Rather than relying on multiple sets of starting values, the aforementioned TEM algorithm (Brusa et al. 2023) employs a parameter, known as temperature, to re-scale the conditional expected value of \(\ell ^*({\varvec{\theta }})\) computed in the E-step and hence controls the prominence of all maxima. By alternating high temperatures, which ensure an adequate exploration of the parameter space, and low temperatures, which secure a precise optimization in a local region of the parameter space, the procedure is gradually attracted towards the global maximum, escaping local sub-optimal solutions. Despite a significant increase in the chance to reach the global maximum, a main limitation of the TEM algorithm is the required choice of the temperature sequence, also known as tempering profile. Two possibilities are illustrated in Brusa et al. (2023), both relying on some tempering constants: a monotonically decreasing exponential profile and a non-monotonic profile with oscillations of gradually smaller amplitude. None of these constants has a straightforward interpretation, and the effect of a change in their values on the performance of the TEM algorithm may be unpredictable. Therefore, a drawback of this approach is that a grid search is required for an optimal tuning, resulting in a time and resources demanding procedure.

2.1 Three classes of discrete latent variable models

The LC model (Lazarsfeld and Henry 1968; Goodman 1974; Lindsay et al. 1991) is employed in the context of cross-sectional data and it considers s categorical response variables for n individuals. These variables are relabelled as \(Y_{ij}\), \(i=1,\ldots ,n\), \(j=1,\ldots ,s\), and have c categories. Individual-specific latent variables \(U_i\) with k support points are assumed and identify k latent classes in the population. The model parameters are the class weights \(\pi _u=p(U_i=u)\), \(u = 1, \ldots , k\), and the conditional response probabilities \(\phi _{jy|u}=p(Y_{ij}=y|U_i=u)\), \(j = 1, \ldots , s\), \(u = 1, \ldots , k\), \(y = 0, \ldots , c-1\). For this model, \(p_{{\varvec{Y}}}({\varvec{y}})\) may be directly computed by (1) and simple steps of the EM algorithm may be implemented to maximize \(\ell ({\varvec{\theta }})\).
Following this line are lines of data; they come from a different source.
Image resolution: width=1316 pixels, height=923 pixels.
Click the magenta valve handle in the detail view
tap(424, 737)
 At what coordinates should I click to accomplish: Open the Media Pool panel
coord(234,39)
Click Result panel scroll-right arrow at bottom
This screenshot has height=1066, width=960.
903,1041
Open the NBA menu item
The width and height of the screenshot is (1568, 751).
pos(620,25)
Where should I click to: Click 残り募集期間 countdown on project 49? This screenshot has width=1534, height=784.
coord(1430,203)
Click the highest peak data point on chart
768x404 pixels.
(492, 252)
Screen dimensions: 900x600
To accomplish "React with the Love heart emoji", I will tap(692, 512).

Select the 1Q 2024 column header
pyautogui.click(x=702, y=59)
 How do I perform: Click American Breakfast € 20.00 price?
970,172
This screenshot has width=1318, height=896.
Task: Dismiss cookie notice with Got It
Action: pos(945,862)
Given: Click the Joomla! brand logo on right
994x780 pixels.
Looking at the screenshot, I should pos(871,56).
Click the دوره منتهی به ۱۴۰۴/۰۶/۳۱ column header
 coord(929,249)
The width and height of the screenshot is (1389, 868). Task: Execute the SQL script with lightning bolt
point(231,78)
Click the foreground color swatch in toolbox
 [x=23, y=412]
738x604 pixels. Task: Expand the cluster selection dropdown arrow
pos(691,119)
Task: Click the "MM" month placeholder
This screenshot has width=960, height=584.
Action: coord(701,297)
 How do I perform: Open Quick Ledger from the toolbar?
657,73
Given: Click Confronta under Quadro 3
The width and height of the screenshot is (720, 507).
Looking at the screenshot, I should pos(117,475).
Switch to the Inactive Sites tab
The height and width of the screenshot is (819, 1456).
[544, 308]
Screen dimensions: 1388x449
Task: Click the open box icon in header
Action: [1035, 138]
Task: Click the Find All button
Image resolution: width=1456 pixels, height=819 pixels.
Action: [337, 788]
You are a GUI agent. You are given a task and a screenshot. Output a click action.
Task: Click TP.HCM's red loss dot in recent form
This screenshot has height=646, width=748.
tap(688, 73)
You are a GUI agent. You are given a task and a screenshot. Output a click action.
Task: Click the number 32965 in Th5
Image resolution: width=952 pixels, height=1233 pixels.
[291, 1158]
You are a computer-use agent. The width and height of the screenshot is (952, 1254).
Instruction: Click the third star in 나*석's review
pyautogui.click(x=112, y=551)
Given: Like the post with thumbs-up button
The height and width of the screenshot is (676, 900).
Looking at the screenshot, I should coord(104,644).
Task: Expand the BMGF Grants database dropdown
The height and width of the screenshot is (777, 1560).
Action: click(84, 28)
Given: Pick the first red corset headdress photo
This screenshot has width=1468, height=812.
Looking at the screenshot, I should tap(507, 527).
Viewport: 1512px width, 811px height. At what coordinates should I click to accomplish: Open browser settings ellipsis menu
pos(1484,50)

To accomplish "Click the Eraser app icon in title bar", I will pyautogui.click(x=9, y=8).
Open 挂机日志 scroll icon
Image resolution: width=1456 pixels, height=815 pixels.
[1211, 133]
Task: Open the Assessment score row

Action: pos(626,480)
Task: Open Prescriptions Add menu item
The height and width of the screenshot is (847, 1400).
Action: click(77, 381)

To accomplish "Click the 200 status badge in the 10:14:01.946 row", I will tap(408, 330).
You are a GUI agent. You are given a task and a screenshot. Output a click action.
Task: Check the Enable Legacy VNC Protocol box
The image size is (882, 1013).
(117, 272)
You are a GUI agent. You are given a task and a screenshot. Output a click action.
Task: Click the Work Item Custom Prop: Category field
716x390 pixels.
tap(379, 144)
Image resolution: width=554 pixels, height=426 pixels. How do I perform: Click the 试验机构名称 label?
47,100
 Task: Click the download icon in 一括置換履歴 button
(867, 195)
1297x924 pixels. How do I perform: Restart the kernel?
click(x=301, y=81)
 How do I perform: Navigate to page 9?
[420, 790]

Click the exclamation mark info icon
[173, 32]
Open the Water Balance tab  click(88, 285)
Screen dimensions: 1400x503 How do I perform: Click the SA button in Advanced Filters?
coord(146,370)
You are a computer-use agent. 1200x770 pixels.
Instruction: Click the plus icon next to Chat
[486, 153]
The HM model (Bartolucci et al. 2013; Zucchini et al. 2016) considers response variables observed at T time occasions, with response variables relabelled as \(Y_{ijt}\), \(i=1,\ldots ,n\), \(j=1,\ldots ,s\), \(t=1,\ldots ,T\), and relies on individual-specific latent processes \({\varvec{U}}_i=(U_{i1},\ldots ,U_{iT})'\), usually assumed as a first-order Markov chain, with k latent states. The corresponding model parameters are the initial probabilities \(\pi _u=p(U_{i1}=u)\), \(u = 1, \ldots , k\), the transition probabilities \( \pi _{u|{\bar{u}}}^{(t)}=p(U_{it}=u|U_{i,t-1}={\bar{u}})\), \(t = 2, \ldots , T\), \({\bar{u}}, u = 1, \ldots , k\). When categorical response variables with c categories are considered (the corresponding model is denoted by HMcat in the following) the parameters include the conditional response probabilities \(\phi _{jy|u}=p(Y_{ijt}=y|U_{it}=u)\), \(t = 1, \ldots , T\), \({\bar{u}}, u = 1, \ldots , k\), \(y=0,\ldots ,c-1,\) whereas, when continuous response variables are analyzed (HMcont in the following), state specific mean vectors \({\varvec{\mu }}_u\) (\(u = 1, \ldots , k\)) and a variance-covariance matrix \({\varvec{\Sigma }}\) of dimension \(r \times r\) are estimated under the assumption of conditional Gaussian distribution of the responses (Pennoni et al. 2022). Another important aspect of the HM model is that it allows performing a dynamic clustering where units may move between clusters across time through local and global decoding (Viterbi 1967).

The SB model deals with network data, typically encoded in graphs (Holland et al. 1983; Snijders and Nowicki 1997; Nowicki and Snijders 2001) and the set of response variables corresponds to the adjacency matrix \({\varvec{Y}}\) of dimension \(n \times n\) with elements \(Y_{ij}\), such that \(Y_{ij} = 1\) if there exists an edge connecting nodes i and j and \(Y_{ij} = 0\) otherwise. Similarly to the LC model, individual-specific latent variables \(U_i\) with k support points identifying the latent blocks are conceived. The model parameters are the group weights \(\pi _u\), \(u = 1, \ldots , k\), and the connection probabilities \(\beta _{uv}\), \(u, v = 1, \ldots , k\), between nodes of the graph.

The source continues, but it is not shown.